## Recorded information
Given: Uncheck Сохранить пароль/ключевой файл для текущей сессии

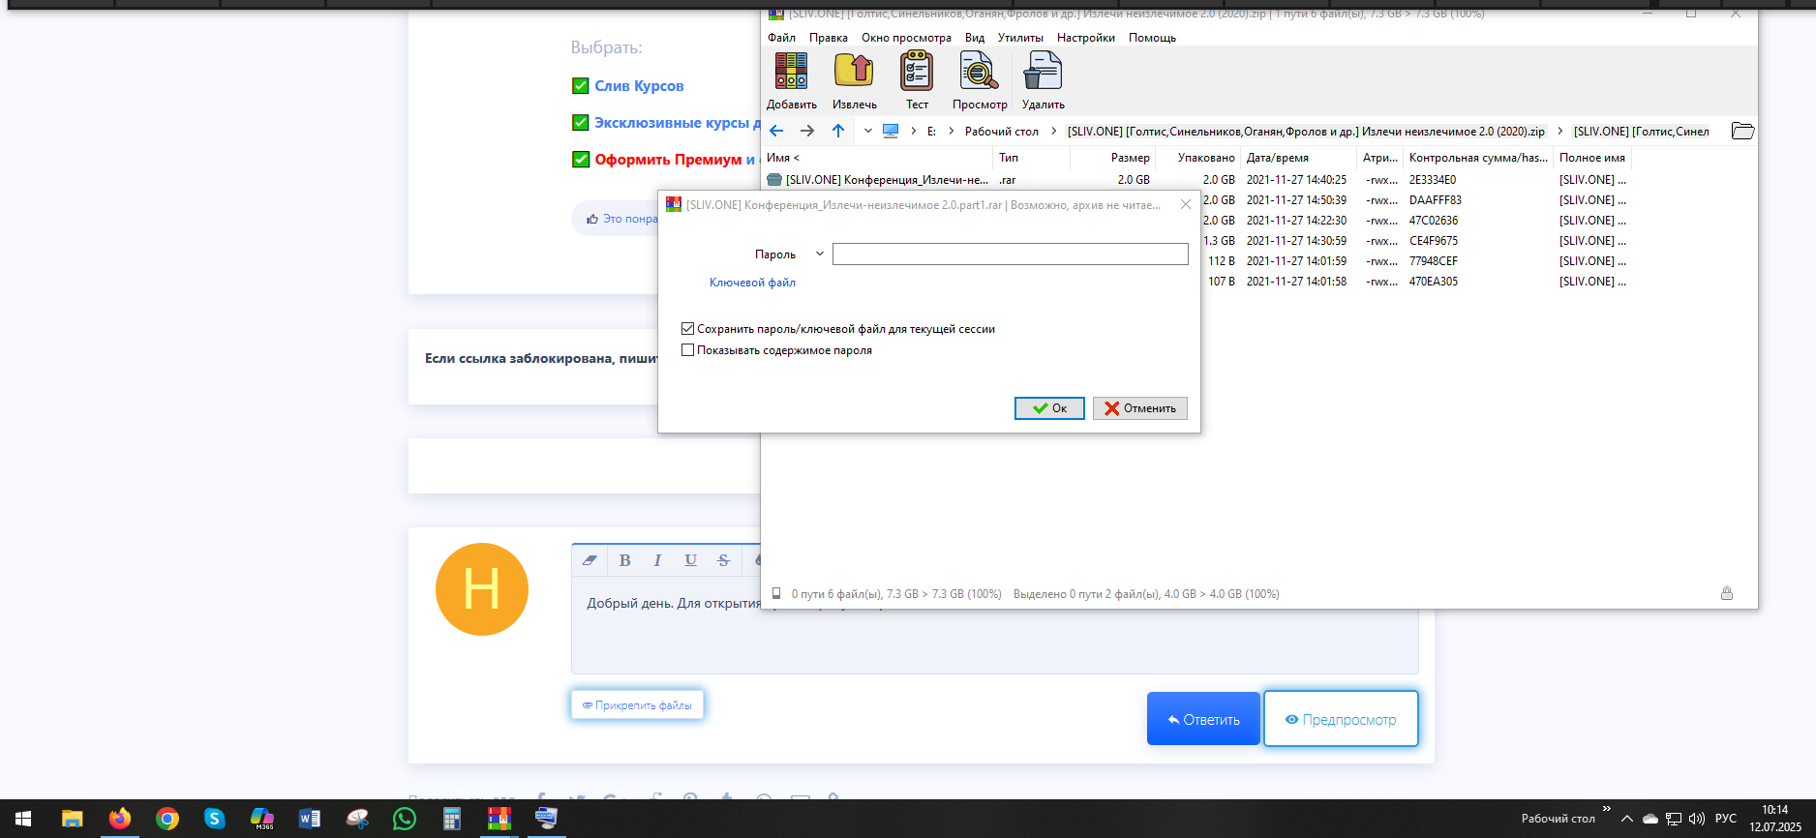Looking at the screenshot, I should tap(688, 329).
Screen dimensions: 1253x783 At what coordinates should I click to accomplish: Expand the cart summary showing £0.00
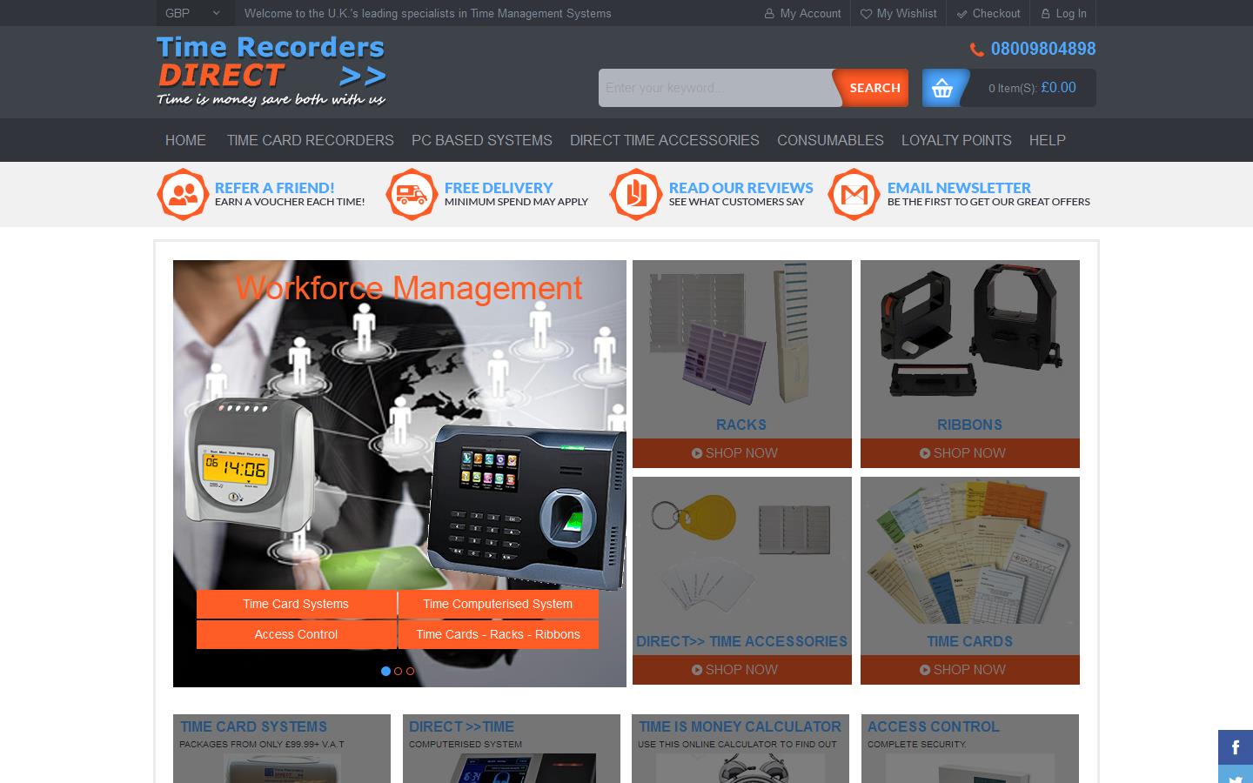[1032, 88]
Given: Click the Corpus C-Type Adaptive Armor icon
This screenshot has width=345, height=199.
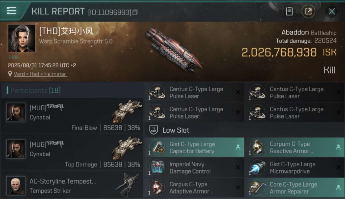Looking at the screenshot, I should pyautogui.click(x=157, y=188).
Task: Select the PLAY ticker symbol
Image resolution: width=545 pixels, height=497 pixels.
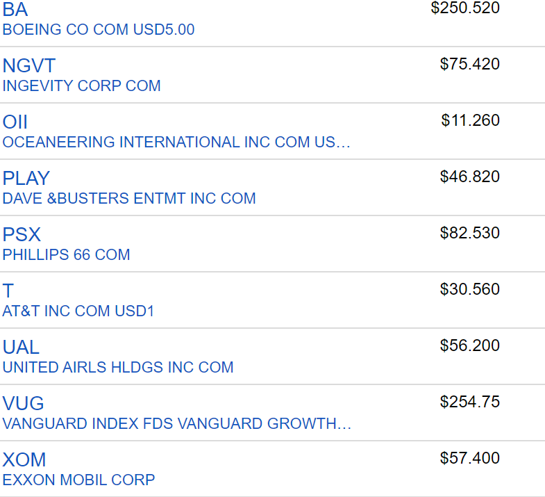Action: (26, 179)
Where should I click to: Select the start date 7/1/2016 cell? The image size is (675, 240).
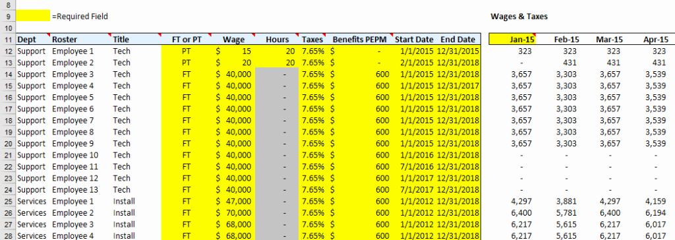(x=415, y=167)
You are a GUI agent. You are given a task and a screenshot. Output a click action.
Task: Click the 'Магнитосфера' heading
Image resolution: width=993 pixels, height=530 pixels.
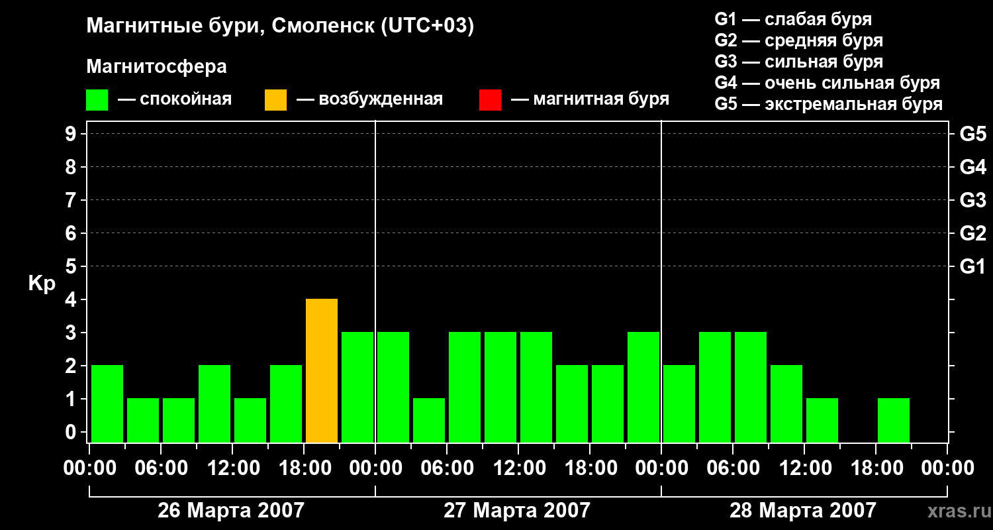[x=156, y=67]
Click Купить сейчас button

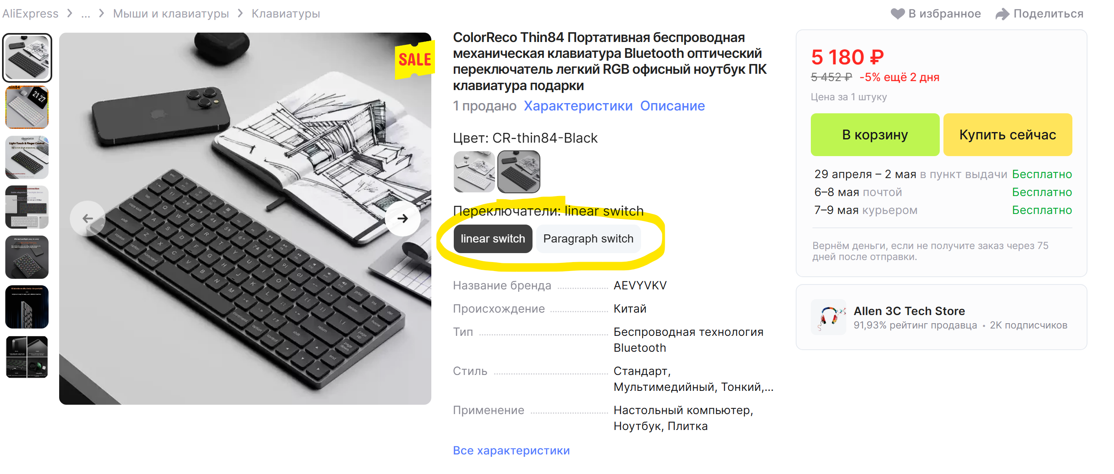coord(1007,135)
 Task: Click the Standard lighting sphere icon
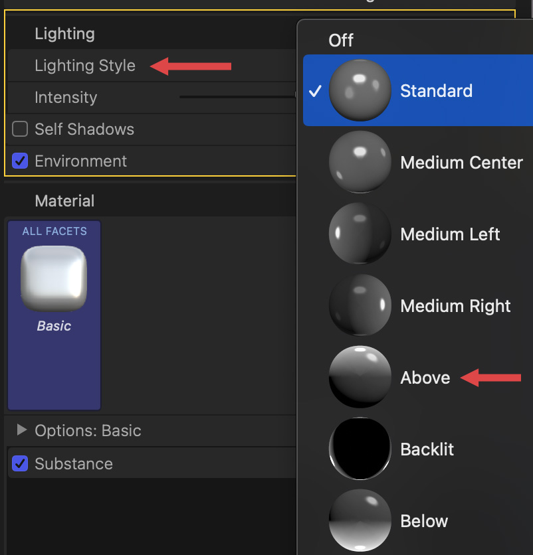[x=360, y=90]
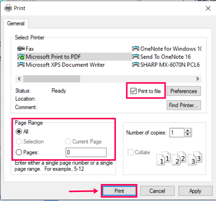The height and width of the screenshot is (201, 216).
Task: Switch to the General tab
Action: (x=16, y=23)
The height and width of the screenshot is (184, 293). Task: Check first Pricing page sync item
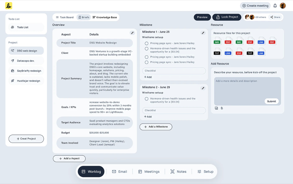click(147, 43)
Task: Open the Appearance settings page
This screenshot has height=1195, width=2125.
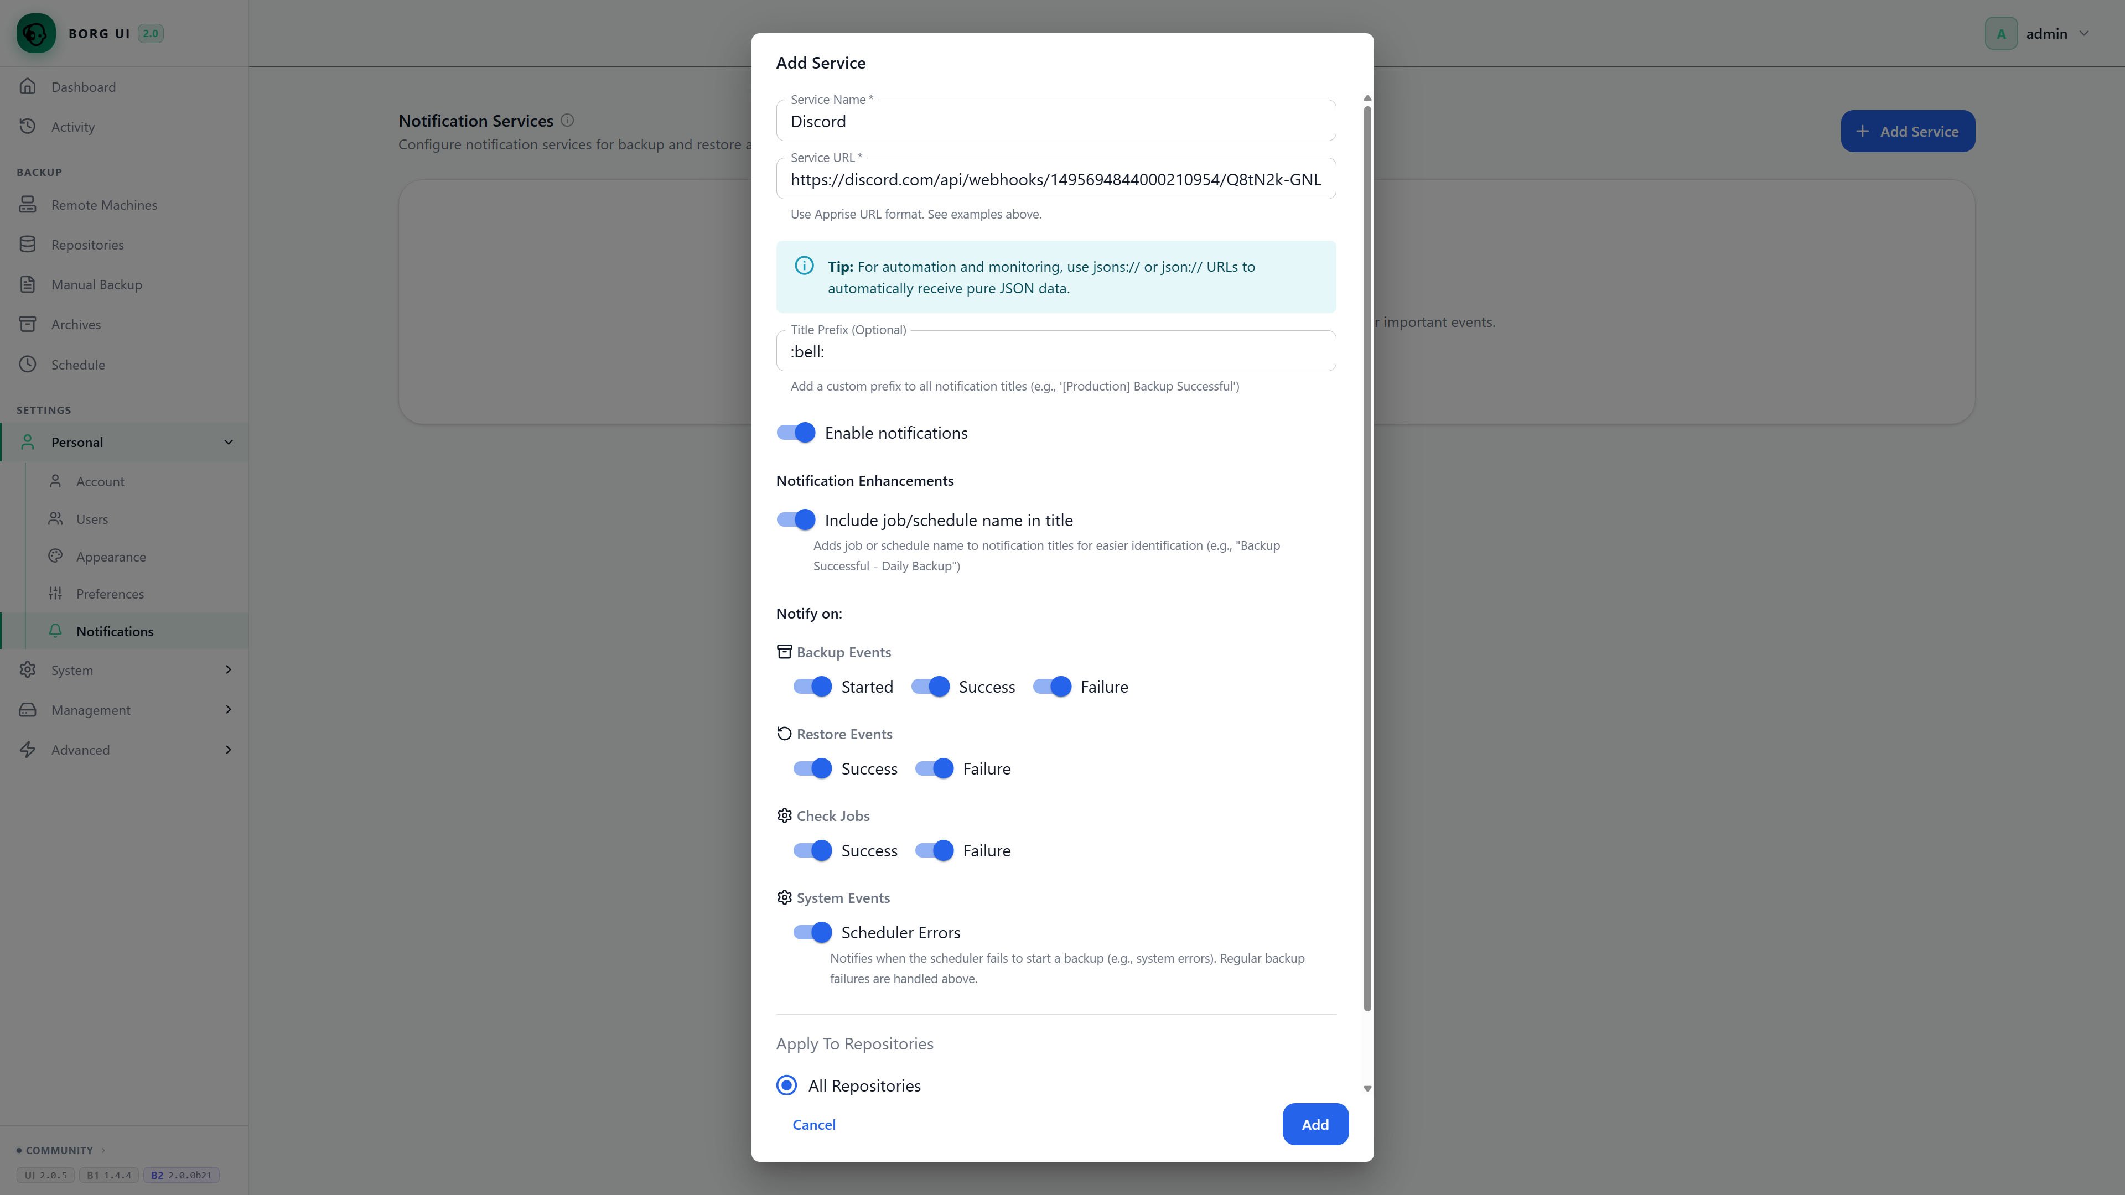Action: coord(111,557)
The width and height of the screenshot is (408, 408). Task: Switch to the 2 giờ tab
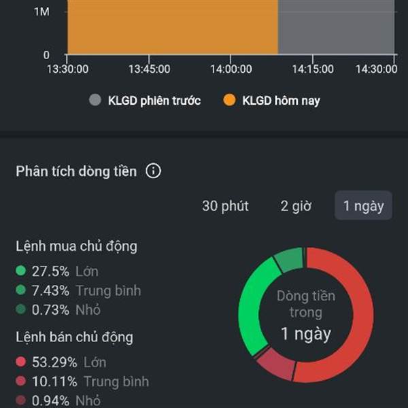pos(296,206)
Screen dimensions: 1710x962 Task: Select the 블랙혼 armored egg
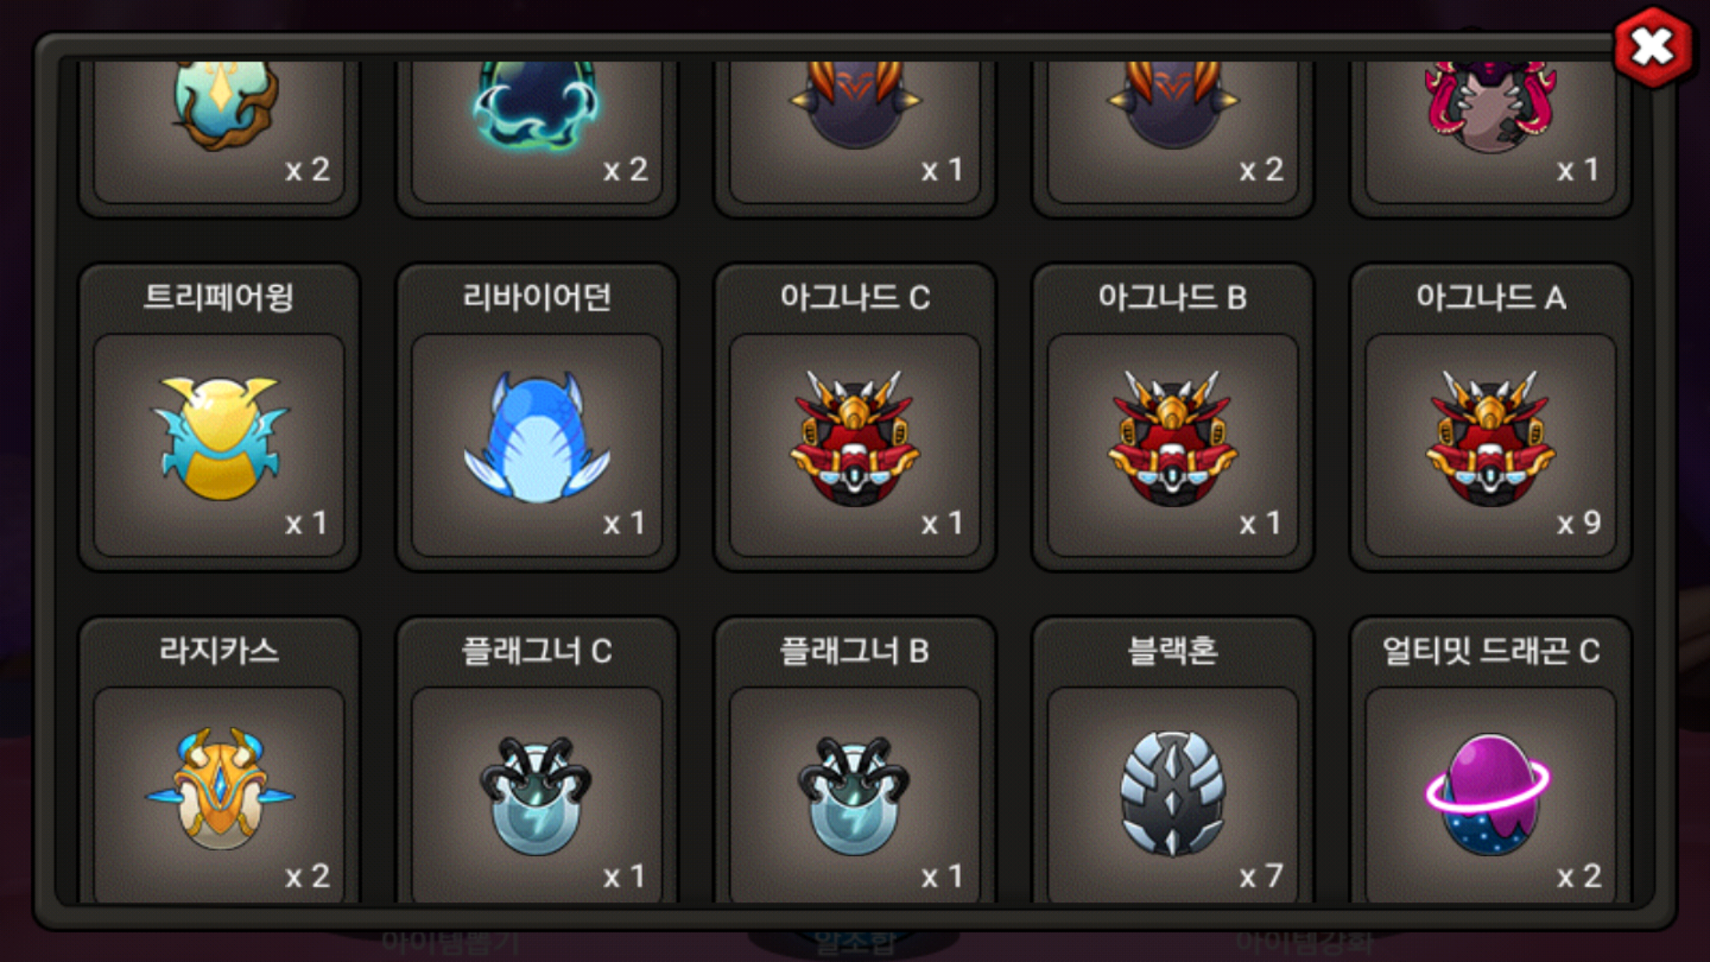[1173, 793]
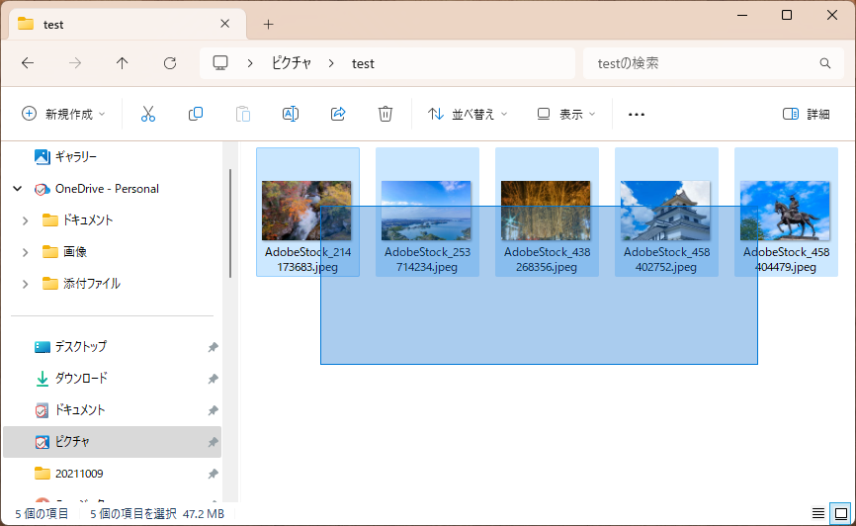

## Exercise instructions
Nothing but the lines from the one containing "The height and width of the screenshot is (184, 293)." to the last line of the records should be returned, exactly as they appear and without pictures.

## Response
The height and width of the screenshot is (184, 293). Task: Check first Pricing page sync item
click(147, 43)
Task: Open the Appearance settings page
This screenshot has height=1195, width=2125.
Action: coord(111,557)
The width and height of the screenshot is (408, 408). Task: Switch to the 2 giờ tab
pos(296,206)
Screen dimensions: 1710x962 Task: Select the 블랙혼 armored egg
[1173, 793]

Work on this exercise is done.